**EXERCISE A**: Name every distinct username that appears as a post header in the forum thread about cooking chicken below.
**EXERCISE B**: Repeat word for word the part of the forum thread about cooking chicken below that runs from "Sometimes I even" up to and including "no Zocor LOL.".

**PROVIDED TEXT**:

As a small restaurant you will be buying large quantity supplies to save money on bulk buying, but you won't be using bulk quanities.  A vacuum sealer can really help keep things fresh.  

Here is a tasty sounding chicken thigh recipe... 
Honey-Pecan Chicken Thighs Recipe - Poultry - MyRecipes.com


----------



## Steamboater (Mar 22, 2008)

Hi AllenOK: 
     The only problem I find with poaching or even boiling chicken is that when you pull the chicken off when it's still hot or even warm it comes off almost like it's shredded. It's hard to pull off good small whole pieces. I would put it in the fridge and then cool it and then pull it. Frankly, I wait until the following day and do it. 
     I seldom boil chicken anyway unless I'm making chicken soup. I usually brown the chicken in a frying pan with some olive oil and then cover the pan and put it on a very low heat and braise it but, I do that when adding tomatos and any other spices and even a little water. Watch it carefully though so the liqquid doesn't evaporate. You can always add more water (or tomato juice as you go).


----------



## Robo410 (Mar 22, 2008)

I presume you are talking about for the chix n dumplings.  Chicken gives up its flavor to a broth in about an hour.  A "fricasee" cooks the chicken till it falls off the bones, then thickens the broth made (creating a veloute) much what you want to do in chix n dumplings.  Dark meat holds up better than white to such cooking.

As you are talking about public consumption of your food, you need to observe all food safety and handling rules.  Your broth and meat will have to be cooled quickly rather than by sitting on the back table, etc.  

The meat will come off the bone easily when it is hot or warm, and much less so when it is cool/cold.


----------



## AllenOK (Mar 30, 2008)

Steamboater said:


> Hi AllenOK:
> The only problem I find with poaching or even boiling chicken is that when you pull the chicken off when it's still hot or even warm it comes off almost like it's shredded. It's hard to pull off good small whole pieces. I would put it in the fridge and then cool it and then pull it. Frankly, I wait until the following day and do it.
> I seldom boil chicken anyway unless I'm making chicken soup. I usually brown the chicken in a frying pan with some olive oil and then cover the pan and put it on a very low heat and braise it but, I do that when adding tomatos and any other spices and even a little water. Watch it carefully though so the liqquid doesn't evaporate. You can always add more water (or tomato juice as you go).


 
I see we think on the same wavelengths!  It is easier to do when the chicken is still warm, but it does tend to shred.  Lately, I've been letting my leg-and-thigh quarters cool completely before picking the meat from the bones.

Sometimes I even save the skin and fat when I pick the meat, and start the dish by rendering the chicken fat out of those two.  This adds a nice "caramelized chicken" layer of flavor to the dish, especially if you are going to deglaze the pan.


----------



## Steamboater (Mar 31, 2008)

Allen: I never use chicken skin. Always cut it off and then as much of the fat as I can. It's just something I automatically do after having done it for so many years. There's so many ways you can flavor chicken that, besides being healthier, it doesn't make that much a difference in taste. I remember the days though when my mom would cook using chicken fat. Just sumptuous. Of course, those were the days when there was no Zocor LOL.


----------

**DATASET EXTRACT**:
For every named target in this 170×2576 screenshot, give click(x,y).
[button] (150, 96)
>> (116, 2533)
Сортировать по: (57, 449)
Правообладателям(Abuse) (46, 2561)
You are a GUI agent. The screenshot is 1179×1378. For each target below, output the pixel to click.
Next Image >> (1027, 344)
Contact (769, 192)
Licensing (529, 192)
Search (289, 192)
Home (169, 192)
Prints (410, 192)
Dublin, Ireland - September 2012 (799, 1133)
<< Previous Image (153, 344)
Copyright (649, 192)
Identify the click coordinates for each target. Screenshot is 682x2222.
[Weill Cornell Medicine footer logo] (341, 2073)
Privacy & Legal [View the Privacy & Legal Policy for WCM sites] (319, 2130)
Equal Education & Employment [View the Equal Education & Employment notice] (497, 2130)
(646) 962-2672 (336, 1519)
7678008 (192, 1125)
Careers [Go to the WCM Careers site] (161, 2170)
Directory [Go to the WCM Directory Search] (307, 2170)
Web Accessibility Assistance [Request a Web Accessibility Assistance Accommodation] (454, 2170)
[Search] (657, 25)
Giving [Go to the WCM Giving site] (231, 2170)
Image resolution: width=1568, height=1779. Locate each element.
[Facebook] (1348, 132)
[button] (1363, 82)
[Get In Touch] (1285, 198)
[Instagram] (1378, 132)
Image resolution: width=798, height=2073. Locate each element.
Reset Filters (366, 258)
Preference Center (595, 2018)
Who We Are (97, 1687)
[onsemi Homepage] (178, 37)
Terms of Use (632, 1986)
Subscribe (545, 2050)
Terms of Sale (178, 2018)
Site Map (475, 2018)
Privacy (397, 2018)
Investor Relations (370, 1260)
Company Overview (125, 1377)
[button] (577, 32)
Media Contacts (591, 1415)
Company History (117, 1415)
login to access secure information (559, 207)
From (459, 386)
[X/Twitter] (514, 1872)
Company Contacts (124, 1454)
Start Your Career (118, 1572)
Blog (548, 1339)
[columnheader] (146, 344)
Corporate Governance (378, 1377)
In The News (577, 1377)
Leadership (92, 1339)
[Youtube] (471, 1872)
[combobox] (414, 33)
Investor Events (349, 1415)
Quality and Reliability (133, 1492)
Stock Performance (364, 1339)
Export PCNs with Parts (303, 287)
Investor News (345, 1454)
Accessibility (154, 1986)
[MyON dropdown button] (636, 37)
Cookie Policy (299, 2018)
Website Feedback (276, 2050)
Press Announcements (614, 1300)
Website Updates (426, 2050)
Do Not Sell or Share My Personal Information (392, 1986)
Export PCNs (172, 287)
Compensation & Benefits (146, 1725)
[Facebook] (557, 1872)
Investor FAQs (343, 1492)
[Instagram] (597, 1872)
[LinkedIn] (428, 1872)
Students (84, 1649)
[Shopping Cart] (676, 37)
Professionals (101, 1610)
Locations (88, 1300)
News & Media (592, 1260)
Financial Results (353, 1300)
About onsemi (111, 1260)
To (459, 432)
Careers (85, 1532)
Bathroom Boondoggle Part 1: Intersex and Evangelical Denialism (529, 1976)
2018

**EXERCISE SOLUTION A**: Steamboater, Robo410, AllenOK

**EXERCISE SOLUTION B**:
Sometimes I even save the skin and fat when I pick the meat, and start the dish by rendering the chicken fat out of those two.  This adds a nice "caramelized chicken" layer of flavor to the dish, especially if you are going to deglaze the pan.


----------



## Steamboater (Mar 31, 2008)

Allen: I never use chicken skin. Always cut it off and then as much of the fat as I can. It's just something I automatically do after having done it for so many years. There's so many ways you can flavor chicken that, besides being healthier, it doesn't make that much a difference in taste. I remember the days though when my mom would cook using chicken fat. Just sumptuous. Of course, those were the days when there was no Zocor LOL.